V. Comment fonctionne la méthode linguistique de lecture ?
L’objectif général poursuivi par la méthode linguistique de lecture est une constante des programmes pédagogiques du Ministère de l’Education nationale pour l’école maternelle : assurer la préparation des élèves à la réussite des apprentissages fondamentaux essentiellement en lecture en CP. L’objectif spécifique et primordial à atteindre est d’acquérir les connaissances et les compétences en correspondances entre d’un côté les lettres et les syllabes des mots écrits et, de l’autre, les prononciations correspondantes (ce qui s'appelle le "principe alphabétique", conçu suivant la transcription de la langue française actuelle qui n'est pas phonologique).
Construite sur les catégories d’unités de la langue française écrite (lettre, syllabe, mot, phrase, texte) associées à la prononciation et au sens, la méthode linguistique de lecture ménage la continuité de l’enseignement entre l’école maternelle et le CP.
Le plus grand indicateur du faible potentiel d’adaptation des méthodes de lecture est incontestablement l’incapacité des lecteurs à expliquer les règles de prononciation des mots lus.
Devant un cas tel que celui de la Finlande qui n’a pas de problème particulier de réalisations phonétiques en raison du caractère phonologique de son système de notation, un défaut général des méthodes de lecture est qu’elles ne fournissent pas de règles, claires, de prononciation comme le préconise la méthode linguistique.
En comparaison avec la méthode linguistique de lecture, un exemple simple mais décisif de non-pertinence des méthodes de lecture est donné par les difficultés, y compris chez les lecteurs experts, à expliciter les règles générales et particulières de prononciation des mots comme « enseignement ». Pourtant, l’explicite est un concept qui revient fréquemment, à juste titre, dans les instructions officielles et les résultats des travaux scientifiques.

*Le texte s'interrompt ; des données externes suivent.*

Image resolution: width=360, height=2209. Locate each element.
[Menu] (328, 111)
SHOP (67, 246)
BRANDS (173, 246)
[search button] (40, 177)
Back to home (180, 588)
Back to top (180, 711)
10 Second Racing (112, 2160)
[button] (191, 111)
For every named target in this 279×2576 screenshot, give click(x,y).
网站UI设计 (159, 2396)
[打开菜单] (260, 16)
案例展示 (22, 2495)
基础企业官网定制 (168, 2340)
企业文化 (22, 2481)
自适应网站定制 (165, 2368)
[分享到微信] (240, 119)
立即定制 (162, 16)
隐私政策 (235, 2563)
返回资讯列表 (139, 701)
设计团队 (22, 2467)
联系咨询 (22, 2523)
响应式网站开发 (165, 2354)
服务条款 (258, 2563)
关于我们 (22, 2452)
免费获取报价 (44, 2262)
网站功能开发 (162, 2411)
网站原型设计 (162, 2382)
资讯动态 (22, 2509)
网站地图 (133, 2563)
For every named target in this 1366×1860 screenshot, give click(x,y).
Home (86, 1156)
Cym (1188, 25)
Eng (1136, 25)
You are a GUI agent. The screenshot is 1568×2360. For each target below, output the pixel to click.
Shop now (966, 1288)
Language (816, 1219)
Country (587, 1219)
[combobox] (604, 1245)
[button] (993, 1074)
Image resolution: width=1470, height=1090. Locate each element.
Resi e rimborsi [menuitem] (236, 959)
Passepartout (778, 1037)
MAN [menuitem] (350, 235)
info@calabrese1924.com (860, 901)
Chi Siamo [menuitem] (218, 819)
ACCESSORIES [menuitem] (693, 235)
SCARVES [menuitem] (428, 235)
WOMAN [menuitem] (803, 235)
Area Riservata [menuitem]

Or, pour ce faire, il faut considérer le mot sous la forme syllabique « en sei gne ment » qui correspond aux unités d’émission de voix et formuler les règles générales et particulières de prononciation, suivant le contexte et la position, de chacune des unités qui composent le mot. Le succès de l’opération passe, en termes de neurosciences et de sciences cognitives, par la construction mentale d’une combinatoire systématique en amont que ne pratique aucune méthode de lecture actuelle, et l’on comprend les difficultés de toutes les méthodes de lecture qui sont utilisées aujourd’hui. Ces difficultés sont inhérentes au principe de transcription non phonologique de la langue française, situation inconnue d’une langue comme le finnois dont la transcription est phonologique. Les difficultés viennent de ce que les méthodes de lecture n’enseignent pas à lire selon le contexte et la position des unités (aux comportements phonétiques changeants surtout pour les lettres) qui constituent les mots. Ce déficit d’explicite est un défaut rédhibitoire des méthodes de lecture comparées à celle qui est employée dans le système scolaire en Finlande ou à la méthode linguistique de lecture.
La science ne permet de construire qu’une méthode de lecture.
Chaque scientifique ne conçoit qu’une méthode de lecture (malgré la diversité des enfants en tant que personnes).
Tous les enfants ont le même mécanisme de fonctionnement cérébral.
Par conséquent, il existe une seule méthode de lecture pour l’ensemble de tous les enfants. Comme en Finlande.
En termes de fondements scientifiques, il n’est pas possible de défendre une méthode de lecture en dehors des mécanismes de fonctionnement du cerveau, de la pensée et de la langue française, c’est-à-dire en dehors des neurosciences, des sciences cognitives et de la linguistique, en prenant appui sur la science et la méthodologie de la recherche scientifique.